“Who are you, Joan Stock, and why have you come?”
Realizing that there was no point in obscuring further her purpose, Joan decided to be blunt and take whatever consequences followed.
“My husband is Matthew Stock of Chelmsford. A clothier and constable of the town. It is he who is charged with your brother’s murder, but he is as innocent as a lamb, though he now finds himself in the company of wolves.”
In the few seconds it took to convey these facts, Elspeth Morgan’s expression changed from suspicion to amazement and then to anger. If her severe features were unwelcoming
before, they were more so now and Joan felt almost afraid of what her honest admission had wrought.

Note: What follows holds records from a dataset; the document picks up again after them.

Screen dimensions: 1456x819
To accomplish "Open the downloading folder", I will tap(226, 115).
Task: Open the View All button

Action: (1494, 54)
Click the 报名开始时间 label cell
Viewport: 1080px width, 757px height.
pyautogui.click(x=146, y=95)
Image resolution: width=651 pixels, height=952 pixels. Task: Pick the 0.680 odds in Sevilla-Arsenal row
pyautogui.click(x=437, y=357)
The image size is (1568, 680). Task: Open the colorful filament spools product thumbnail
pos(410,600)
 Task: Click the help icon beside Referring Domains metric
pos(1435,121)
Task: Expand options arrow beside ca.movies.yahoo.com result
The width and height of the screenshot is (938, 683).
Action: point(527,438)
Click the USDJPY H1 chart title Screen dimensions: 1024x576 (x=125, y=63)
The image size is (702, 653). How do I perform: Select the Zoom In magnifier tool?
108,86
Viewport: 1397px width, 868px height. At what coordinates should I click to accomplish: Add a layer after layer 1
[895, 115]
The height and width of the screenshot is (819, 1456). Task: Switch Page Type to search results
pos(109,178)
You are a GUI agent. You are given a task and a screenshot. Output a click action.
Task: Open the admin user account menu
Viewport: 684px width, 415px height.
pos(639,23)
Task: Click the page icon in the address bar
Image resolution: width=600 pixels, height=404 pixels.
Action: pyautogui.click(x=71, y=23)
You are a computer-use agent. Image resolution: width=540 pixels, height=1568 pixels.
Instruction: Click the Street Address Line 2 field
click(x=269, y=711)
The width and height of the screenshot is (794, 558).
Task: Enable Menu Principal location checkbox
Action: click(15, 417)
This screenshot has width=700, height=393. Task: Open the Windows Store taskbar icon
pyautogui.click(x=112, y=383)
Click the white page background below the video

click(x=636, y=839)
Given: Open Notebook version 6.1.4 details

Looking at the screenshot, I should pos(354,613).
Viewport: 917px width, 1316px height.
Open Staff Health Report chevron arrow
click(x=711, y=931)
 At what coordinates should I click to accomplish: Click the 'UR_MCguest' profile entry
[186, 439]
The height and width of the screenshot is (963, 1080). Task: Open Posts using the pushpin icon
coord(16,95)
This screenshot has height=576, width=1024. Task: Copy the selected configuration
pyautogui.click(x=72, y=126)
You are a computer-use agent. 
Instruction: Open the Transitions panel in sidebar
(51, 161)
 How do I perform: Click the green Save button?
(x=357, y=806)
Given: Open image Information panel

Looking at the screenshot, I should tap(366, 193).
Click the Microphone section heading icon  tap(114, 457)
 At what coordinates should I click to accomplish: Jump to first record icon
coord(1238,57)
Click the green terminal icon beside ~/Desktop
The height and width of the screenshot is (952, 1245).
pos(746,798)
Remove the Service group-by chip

“If you are who you say you are, you have your gall to come here. What, has your husband not done enough, but you are come to do worse, to aggravate my grief with your husband’s name?”
Joan said, “He is innocent, falsely accused.”
“So say all malefactors when they are called to account for their crimes.”
“And is it not sometimes the truth, even though they declare it themselves and none believes them but God?”
“Not often, I should judge,” answered the young woman after considering Joan’s rebuttal. “Please be good enough to leave. See, my children know you now, the wife of a murderer. You’re frightening them.”
Joan glanced over to the doorway where the children were still looking in. Neither appeared to be terrified, only made curious by their mother’s anger at a seemingly inoffensive stranger.
“Will you hear my husband’s side of the story?”
“Why should I? He’ll be heard before a magistrate.”
“Yes, but will you be there to hear it?”
“I have my children to look after. My husband’s master of a ship.”
“I know.”
“How do you know?”
“I was told by a certain great lord, my husband’s master.” Joan was careful not to mention Cecil’s name although she was sorely tempted. She knew she needed a passage through Elspeth Morgan’s hostility and was at a loss to know what it might be.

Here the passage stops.